My rough concept mocked up in trackplanning software (badly, and of course for a layout plan, over-optimistically) is thus:


Basically three levels of double-track are linked by hidden spirals to gain additional height for increased visual separation of the levels. 

An uphill train would emerge at the Muhle tunnel traveling ‘left', where the track comes out of hiding, curves under the Wassen church, runs alongside the Reuss river to the Wattinger curve and bridges, re-emerges heading ‘right' on the middle level to cross the big bridge, curves into the tunnel there, re-emerges facing ‘left’ briefly between tunnels in the background to cross the upper bridge, then pass the command post on the upper level before vanishing for good.

Then the track has to get back down to ground zero to start again…. Somehow…!




p.s.  I've probably mis-spelled all the locations and obviously mis-pronounce them too. Apologies!

Tuesday, May 10, 2016

Hooked

The Gotthard Pass is one of those places I’d wanted to visit for some time, and that time finally arrived in October 2015. I’d previously noted that Switzerland is like a 1:1 model railway, with picture perfect mountain backdrops and not a weed or stick of dead grass to be seen; but the town of Wassen is something else.


The Pass itself is a major north-south freight route between Italy and the countries to the north, primarily Germany and The Netherlands. On each side of the pass, continuous steep grades, dozens of tunnels, countless bridges and multiple loops and horseshoes allow the track to gain enough altitude to reach a 15km long summit tunnel. The ‘North Ramp’ following the Reuss river between Erstfeld and the summit station of Göschenen is probably the most visited bit, and not far below the summit lies the railfan mecca of Wassen.

Here at either end of a tiny village, a pair of 180 degree horseshoe curves, almost entirely in tunnels, provide three levels of track that wind their way up the hillside, such that passengers pass the same church three times on various sides of the train as they travel the line. With plenty of trains and dozens of photo positions including the famous Wattinger Curve easily accessible with a little walking and climbing, I was hooked.

With a new 57km long(35 mile) basistunnel due to open underneath this spectacle in June 2016, the future for the old route is uncertain, so for the next few months its bound to be flooded by railfans like me hoping to catch a first or final glimpse of the line in its heyday.

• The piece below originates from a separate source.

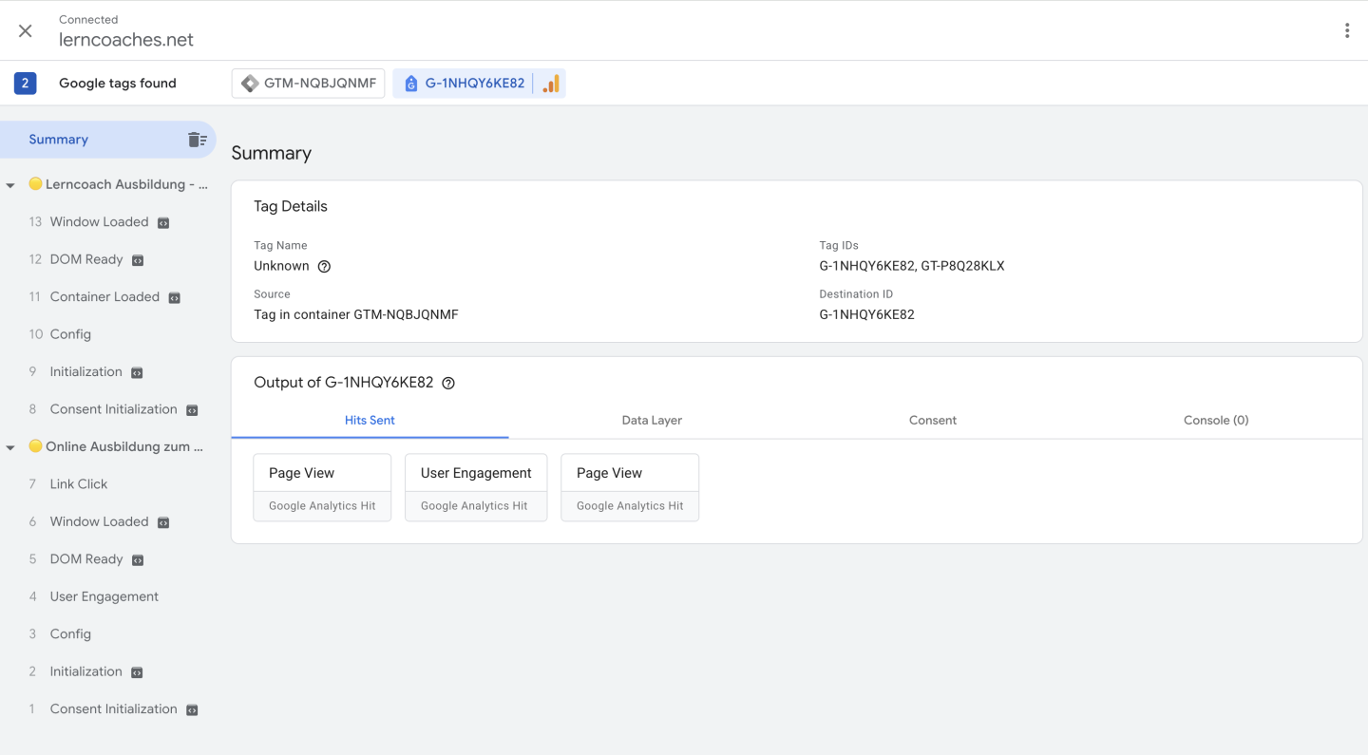Select the GTM-NQBJQNMF container chip

click(x=309, y=84)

If you fancy a visit, there’s no time like today.


The only problem on my own trip, was the weather, with the sun threatening to make itself seen over the mountaintops between 11 and 3, but only managing to pop out from under mountain mists surrounding the deep valley for between zero and fifteen minutes on the three days I was there. As you’ll guess, this was usually when there were no trains to be had.

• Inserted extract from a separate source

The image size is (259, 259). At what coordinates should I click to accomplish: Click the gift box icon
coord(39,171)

What an amazing place though. Exploring the hills, eating schnitzel with mushroom sauce, drinking appfelwijn (cider) and watching the chunky old electric locos snaking their trains around the old town was an incredible experience. 

I just had to go back. 


Booking a second visit in February in the hope of getting some sun seemed like a bad idea, with the forecast promising a week of miserable weather as the date approached. Indeed the trip down from Zurich was made in light drizzle and the next day that drizzle turned to rain and then snow. On the plus side, sun sometimes follows snow, and lo and behold the next day dawned clear, so I was up at the ‘command post’ overlooking Wassen for sun-up and spent one of my most memorable days ever photographing trains.


Towards the end of my first visit I wondered whether it might be possible to model some part of the Pass, preferably Wassen of course, in Z scale… I've never modeled in Z, but had collected a bit of track and US rolling stock for another project that never materialised.... And that’s what brings us here.